INSTRUCTIONS:
A: Answer these questions about the forum thread on facing Tau armies, one per line:
(i) On which turn did the first poster surrender?
(ii) At what BS does the wargear bought in the armory allow snap shots to be taken?
(iii) What does CE5511's friend run, but only in a competitive list?
B: Carry on the forum thread on facing Tau armies, starting after its last sentence.

Regardless, I got obliterated. Half of it was stupid deployment on my part, the other half was the HOLY FUCK that's a lot of saves I have to make, combined with bad rolls on my part.

I didn't even want to play the game past turn 2, but waited until turn 4 to surrender, because I figured it would be a little bitch move to surrender without losing the majority of my army.


----------



## The Sturk (Feb 3, 2012)

venomlust said:


> Glad there's another of these threads going. There's some additional information in my thread titled "CSM vs Tau Gunline."
> 
> I recently had my first game against a Tau player the other day. I think there were some mistakes on the rules regarding markerlights, i.e. firing at more than BS1 on snap shots, adding more than 1 BS with the markerlights (not sure if this is legal or not) and so on.


There is a wargear that allows snaps shots to be taken at BS2, but it must be bought in the armory. 

Also, assuming the Tau player gets enough marker light hits, he can make a unit become BS 10 if he/she really wanted to.


----------



## venomlust (Feb 9, 2010)

Good to be clear about the rules now, thanks. Damn blue bastards!


----------



## Archon Dan (Feb 6, 2012)

Mossy Toes said:


> Whirlwind? Chaos Marines? What?


Oops. Could have sworn CSM had them too. My bad.


----------



## CE5511 (Apr 16, 2011)

aaaaaaaarrrrrgghh: completely agree on the cheese of tau and eldar, don't think anyone would argue otherwise. My friend runs a double wraithknight, but only in a competitive list. We aren't amazing, but try to hone our skills off eachother. He is actually laid back.

SUPPLIED MATERIAL:
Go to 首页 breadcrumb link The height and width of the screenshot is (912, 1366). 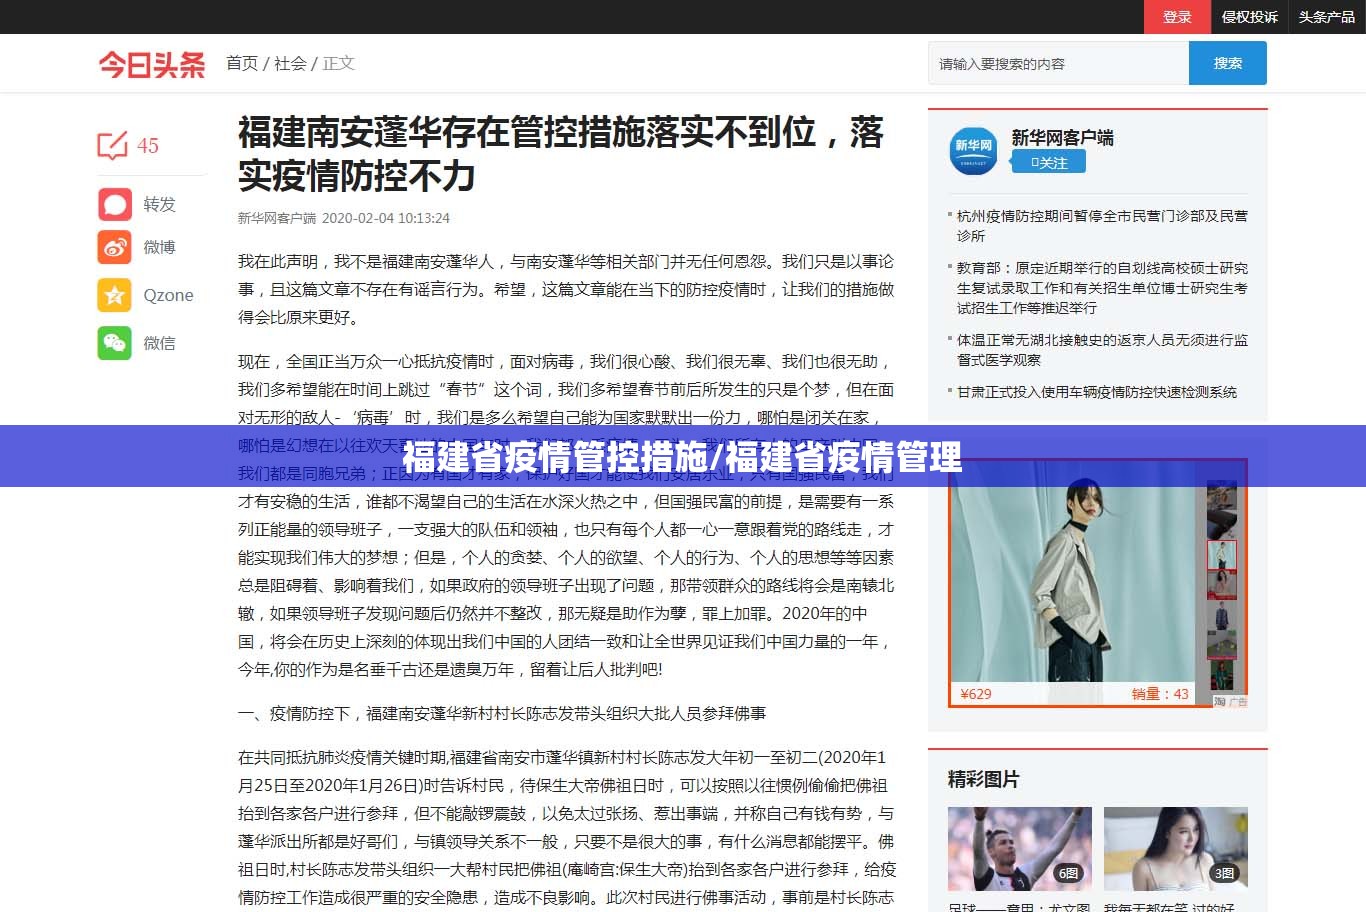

RESPONSES TO THE EXERCISE:
A:
(i) Turn 4.
(ii) BS2.
(iii) A double wraithknight.

B:
Your points stand though. All very good ideas. If I'm playing strictly chaos marines with no allies it will be fairly difficult, but once my drakes come in I can press my assault. 
archon: No whirlwinds, but still have frag missiles, Vindicator, plasma cannons, flamers, etc. We can still rock out the templates, even if it isnt as well as your example.
Midnight: I think overall we tend to think of the helldrake with the flamer only, but the autocannon idea sounds like the way to go. I have never played one before, well worth playtesting. 


Getting in close will be my tactic, but doing so without taking a great deal of wounds is another thing. Huron or a slaanesh lord on mount for outflanking is all I can think of off the top of my head

Question for everyone. I love the brand and see it as another ap3 torrent template I can throw in, but how useful have you guys found it?


----------



## neferhet (Oct 24, 2012)

CE5511 said:


> Question for everyone. I love the brand and see it as another ap3 torrent template I can throw in, but how useful have you guys found it?


Two shots at best and then the bearer dies. If you are good in unit placing and focus your fire well, or screw the enemy target priority, then he might be able to fire three templates before he gets stuck in cc wich would be your best dream. All in all very good for outflanking/deepstriking kamikaze lords/sorcs or harassing biker Hq's.


----------



## MidnightSun (Feb 10, 2009)

Best option you can take for anyone except a Khorne Lord. Ap3 Torrent is seriously good. Back it up with a Lightning Claw or Power Fist, but when you take the Brand you become a serious threat in more than just the assault phase.

Midnight


----------



## Nordicus (May 3, 2013)

So yeah, resurrecting this thread a bit as I've recently had my first 2 matches against Eldar. The player is a nice guy first of all, and he is a good sport. However, he is used to playing against competitive opponents so he's got it hardwired to bring the best of the best.

Currently we have only played 750 points, and so far he has brought a Wraithknight, a Flyer and 2 x squads of Jetbikes with a farseer in one of them every time. I got completely and totally owned.

If I go for the Wraithknight, I get shot down by everything else. If i ignore him, he blasts me to smithereens. I'm not quite sure how to handle such a unit at 750 point games, especially with a flier as well.


----------



## MidnightSun (Feb 10, 2009)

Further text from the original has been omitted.